Vladimir Poutine : Tout d'abord, en ce qui concerne les chances. Vous savez, il m'est difficile, je pense même qu'il est inapproprié de donner des chiffres et des notes de un à dix, entre autres choses, parce que... je ne veux pas être grossier, mais le fait de tenter d'entamer des négociations, puis d'abandonner ces tentatives... Je vous ai dit que le haut représentant de la Turquie nous a appelés directement de New York. Et avant cela, c'était la même chose, avant cela, la Turquie a également présenté une initiative concernant la situation dans la mer Noire - pour garantir la liberté de navigation, pour discuter et conclure certains accords et arrangements concernant la sécurité des installations nucléaires. Nous avons donné notre accord. Puis le chef du régime de Kiev a déclaré publiquement : pas de négociations. Nous avons également dit à nos amis turcs : écoutez, vous réglez cela là-bas, vous nous proposez une référence, nous sommes d'accord, et puis nous entendons le refus un jour plus tard - comment comprenez-vous cela ? Ils ont agité la main en disant : c'est comme ça, ce sont des partenaires compliqués.

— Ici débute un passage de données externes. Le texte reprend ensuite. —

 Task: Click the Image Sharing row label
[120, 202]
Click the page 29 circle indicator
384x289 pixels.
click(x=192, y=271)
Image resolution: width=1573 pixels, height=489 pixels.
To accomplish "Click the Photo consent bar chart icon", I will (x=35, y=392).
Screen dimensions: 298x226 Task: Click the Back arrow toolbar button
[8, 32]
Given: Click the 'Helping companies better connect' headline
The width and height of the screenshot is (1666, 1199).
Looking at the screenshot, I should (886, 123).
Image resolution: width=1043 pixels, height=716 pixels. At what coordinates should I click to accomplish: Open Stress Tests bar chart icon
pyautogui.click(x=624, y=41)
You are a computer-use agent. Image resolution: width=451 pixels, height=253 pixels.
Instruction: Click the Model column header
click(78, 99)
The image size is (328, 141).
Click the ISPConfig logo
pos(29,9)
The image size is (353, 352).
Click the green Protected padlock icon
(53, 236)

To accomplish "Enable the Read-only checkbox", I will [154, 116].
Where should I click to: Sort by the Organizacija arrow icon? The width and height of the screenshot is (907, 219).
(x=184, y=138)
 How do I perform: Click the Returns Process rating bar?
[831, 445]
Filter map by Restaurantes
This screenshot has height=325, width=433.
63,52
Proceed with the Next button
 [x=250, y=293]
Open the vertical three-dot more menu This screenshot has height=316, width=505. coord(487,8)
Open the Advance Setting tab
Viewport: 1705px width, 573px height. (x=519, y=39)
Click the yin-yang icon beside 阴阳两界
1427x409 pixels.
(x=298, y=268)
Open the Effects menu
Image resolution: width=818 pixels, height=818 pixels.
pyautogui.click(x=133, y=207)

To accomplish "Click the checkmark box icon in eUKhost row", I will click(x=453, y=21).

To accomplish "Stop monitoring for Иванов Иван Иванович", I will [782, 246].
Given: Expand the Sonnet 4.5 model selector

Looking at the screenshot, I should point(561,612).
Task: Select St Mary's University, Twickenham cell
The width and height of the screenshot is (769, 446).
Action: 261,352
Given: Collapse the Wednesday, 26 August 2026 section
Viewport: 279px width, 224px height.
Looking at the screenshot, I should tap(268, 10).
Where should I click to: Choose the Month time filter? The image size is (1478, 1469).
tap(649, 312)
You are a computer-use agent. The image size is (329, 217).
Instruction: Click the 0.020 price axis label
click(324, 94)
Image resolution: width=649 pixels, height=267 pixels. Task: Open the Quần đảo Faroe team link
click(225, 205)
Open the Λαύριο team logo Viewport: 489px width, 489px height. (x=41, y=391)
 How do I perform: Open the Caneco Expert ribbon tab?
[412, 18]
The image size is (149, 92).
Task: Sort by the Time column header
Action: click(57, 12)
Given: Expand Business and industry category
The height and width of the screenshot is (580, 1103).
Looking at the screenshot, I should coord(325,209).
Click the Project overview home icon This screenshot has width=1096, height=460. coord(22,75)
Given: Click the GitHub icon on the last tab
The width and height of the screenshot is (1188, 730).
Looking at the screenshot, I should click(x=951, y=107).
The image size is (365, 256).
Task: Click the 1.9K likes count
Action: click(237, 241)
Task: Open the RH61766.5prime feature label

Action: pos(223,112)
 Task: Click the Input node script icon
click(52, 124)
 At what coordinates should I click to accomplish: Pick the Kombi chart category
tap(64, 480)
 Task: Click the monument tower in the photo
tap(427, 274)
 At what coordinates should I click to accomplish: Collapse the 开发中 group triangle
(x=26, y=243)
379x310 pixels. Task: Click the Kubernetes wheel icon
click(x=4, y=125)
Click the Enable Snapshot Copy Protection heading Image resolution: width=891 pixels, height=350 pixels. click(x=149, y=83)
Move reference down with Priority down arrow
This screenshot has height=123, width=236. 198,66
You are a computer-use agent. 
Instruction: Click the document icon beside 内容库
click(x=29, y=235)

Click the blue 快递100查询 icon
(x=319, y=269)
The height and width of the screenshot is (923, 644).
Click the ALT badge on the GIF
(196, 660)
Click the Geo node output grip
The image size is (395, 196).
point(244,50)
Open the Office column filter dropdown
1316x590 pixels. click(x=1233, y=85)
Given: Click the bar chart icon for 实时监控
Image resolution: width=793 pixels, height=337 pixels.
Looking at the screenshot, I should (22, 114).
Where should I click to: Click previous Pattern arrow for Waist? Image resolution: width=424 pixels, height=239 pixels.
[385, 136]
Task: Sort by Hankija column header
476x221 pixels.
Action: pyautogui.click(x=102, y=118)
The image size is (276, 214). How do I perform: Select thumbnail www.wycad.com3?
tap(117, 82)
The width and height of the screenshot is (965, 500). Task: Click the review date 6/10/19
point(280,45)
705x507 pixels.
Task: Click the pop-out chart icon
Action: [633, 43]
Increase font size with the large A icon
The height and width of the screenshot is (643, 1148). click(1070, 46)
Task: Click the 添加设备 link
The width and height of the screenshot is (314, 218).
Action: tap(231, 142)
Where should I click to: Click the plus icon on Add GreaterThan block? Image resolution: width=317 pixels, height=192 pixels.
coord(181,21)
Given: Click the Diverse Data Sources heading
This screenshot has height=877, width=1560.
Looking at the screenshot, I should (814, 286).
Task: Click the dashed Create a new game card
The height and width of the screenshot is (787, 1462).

Pourquoi dis-je qu'il est très difficile d'évaluer la situation sur une échelle de un à dix ? Le comportement des hauts responsables ukrainiens est aujourd'hui très irrationnel. Croyez-moi, je parle de ce que je sais. Je ne donnerai pas d'autres évaluations maintenant. Par exemple, je pense que même leurs provocations dans la direction de Koursk sont liées à des tentatives d'ingérence dans la situation politique interne et le processus électoral aux États-Unis. Ils veulent montrer à l'administration actuelle et aux électeurs de l'administration actuelle, de ce parti, que leurs investissements en Ukraine n'ont pas été vains. Par tous les moyens et à n'importe quel prix, y compris la vie de leurs soldats. Ils travaillent pour eux, pas pour les intérêts du peuple ukrainien. Il est donc très difficile, voire impossible, d'évaluer certains points.
[...]
Ne vous fâchez pas, mais mes collègues m'attendent pour une réunion bilatérale. J'ai un choix très difficile à faire entre débattre avec vous et aller là-bas. Je suis désolé, ne vous fâchez pas.
Je vous remercie de votre attention.
Fin de l’interview.
*Gaël-Georges Moullec est docteur en Histoire contemporaine. Après avoir été en poste à l’OTAN, ce spécialiste de l’histoire russe et soviétique est actuellement Chercheur associé à la Chaire de Géopolitique de la Rennes School of Business. Il a publié en 2022, chez SPM, “Ukraine. La fin des Illusions” et “Poutine discours 2007-2022”.